I don’t know if I have ever found any evidence, or I just assumed that Englishuser was a woman because its thinking and behavior are similar to hyper-sensitive women I’ve taught with, and because I’ve never encountered that behavior in men. (There’s always a first time, though.)

Besides that, only women write things like this:

Sometimes I run into professors who teach online classes and make their students uncomfortable by never revealing any gender information about themselves. Only radicalized feminist women do this, because only radical feminist women believe that knowing their gender will make people question their competence. Women who are not radical feminists, and men, don’t have this kind of complex.

As I say, it’s generally women who have a background in women’s studies who behave this way. (In my opinion women’s studies sickens the minds of women in much the same way that pornography addiction damages men psychologically.)

Anyway, Englishuser could be a he, a she, or even a robot, but I think it’s a woman. That’s only my assumption based on its behavior and my experience with other people. But as I say, you can never know for sure.
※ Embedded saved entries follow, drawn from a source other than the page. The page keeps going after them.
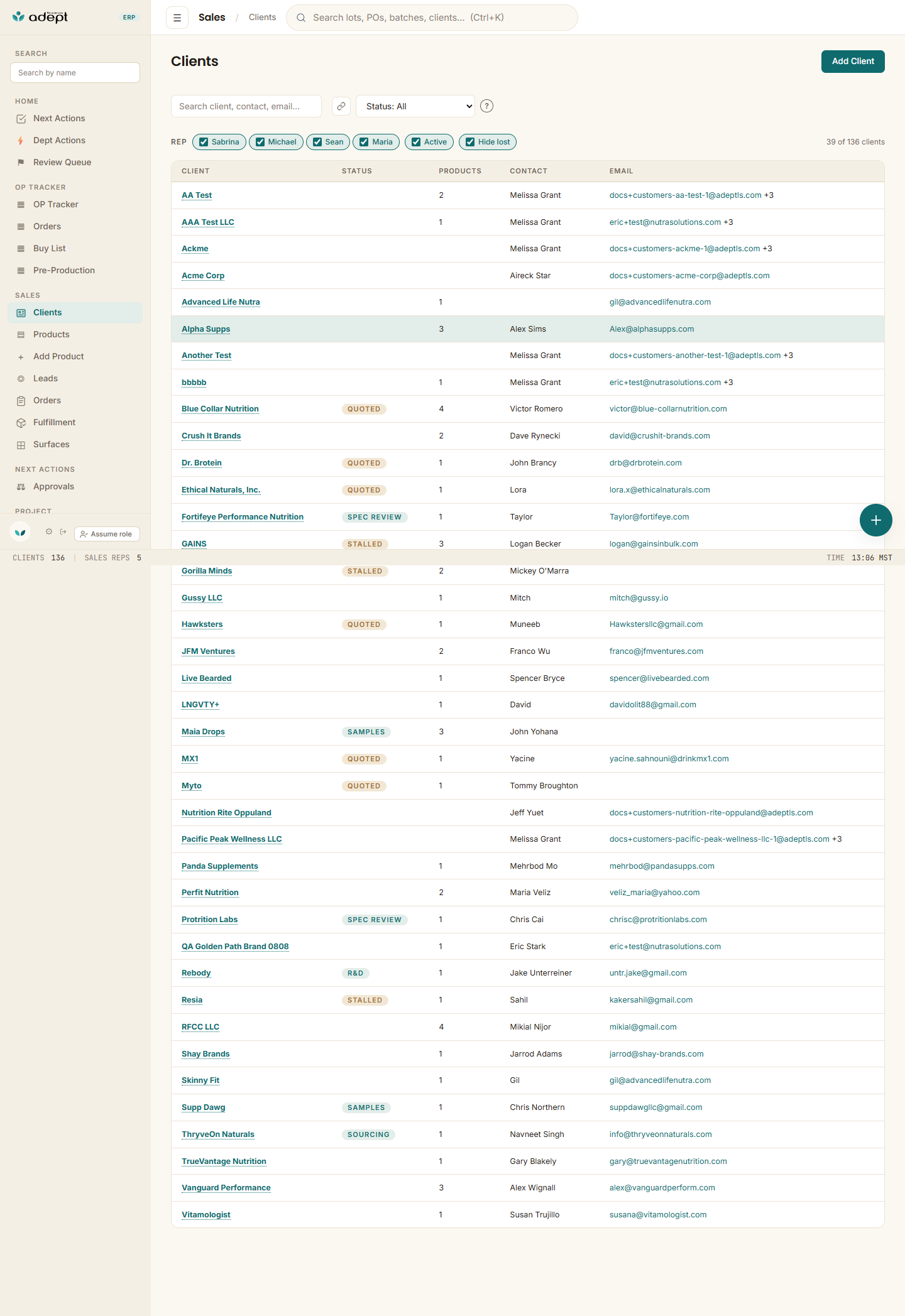Click the Fulfillment box icon in sidebar
Image resolution: width=905 pixels, height=1316 pixels.
pos(21,422)
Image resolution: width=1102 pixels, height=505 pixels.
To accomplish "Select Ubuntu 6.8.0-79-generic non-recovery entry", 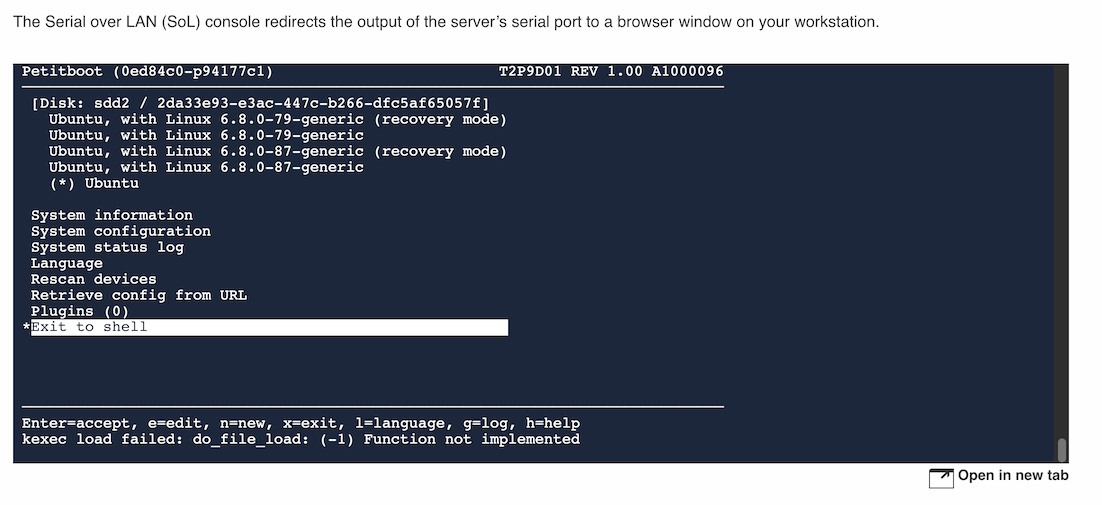I will click(206, 135).
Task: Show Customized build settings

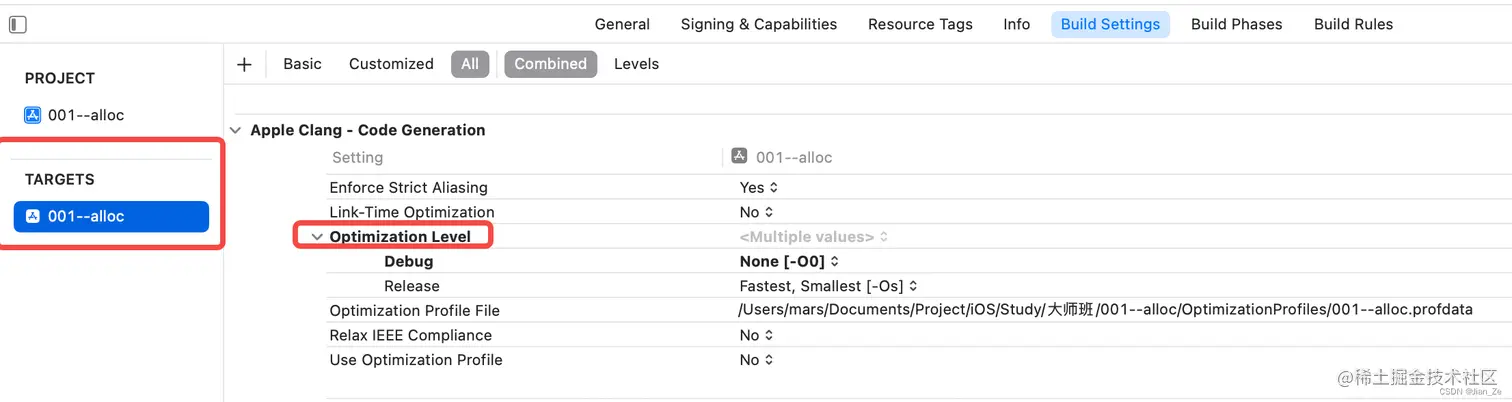Action: (391, 64)
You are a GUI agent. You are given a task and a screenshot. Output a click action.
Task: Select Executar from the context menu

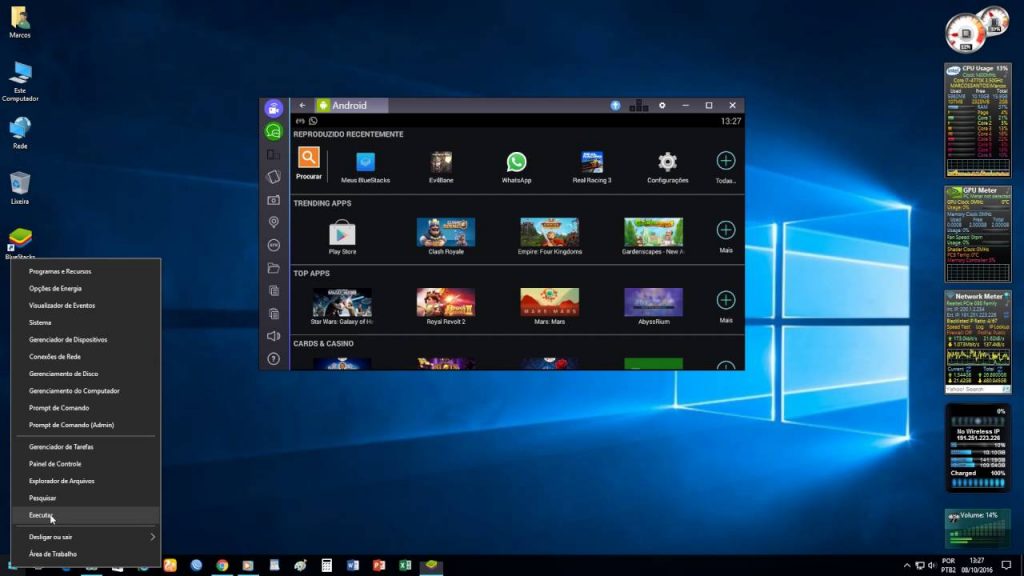[x=41, y=515]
Hey, Spencer! By the way, if we were writing in Hungarian, we’d have no problem choosing a pronoun for Englishuser, would we? :smiley:

Hi Englishuser,

Next to used in the sense of tantamount to being is invariably associated with a negative idea and it follows that saying: next to all words creates an unnatural clash. In the same way you would say: next to impossible. To say: next to possible or next to something defies the natural sense of the expression.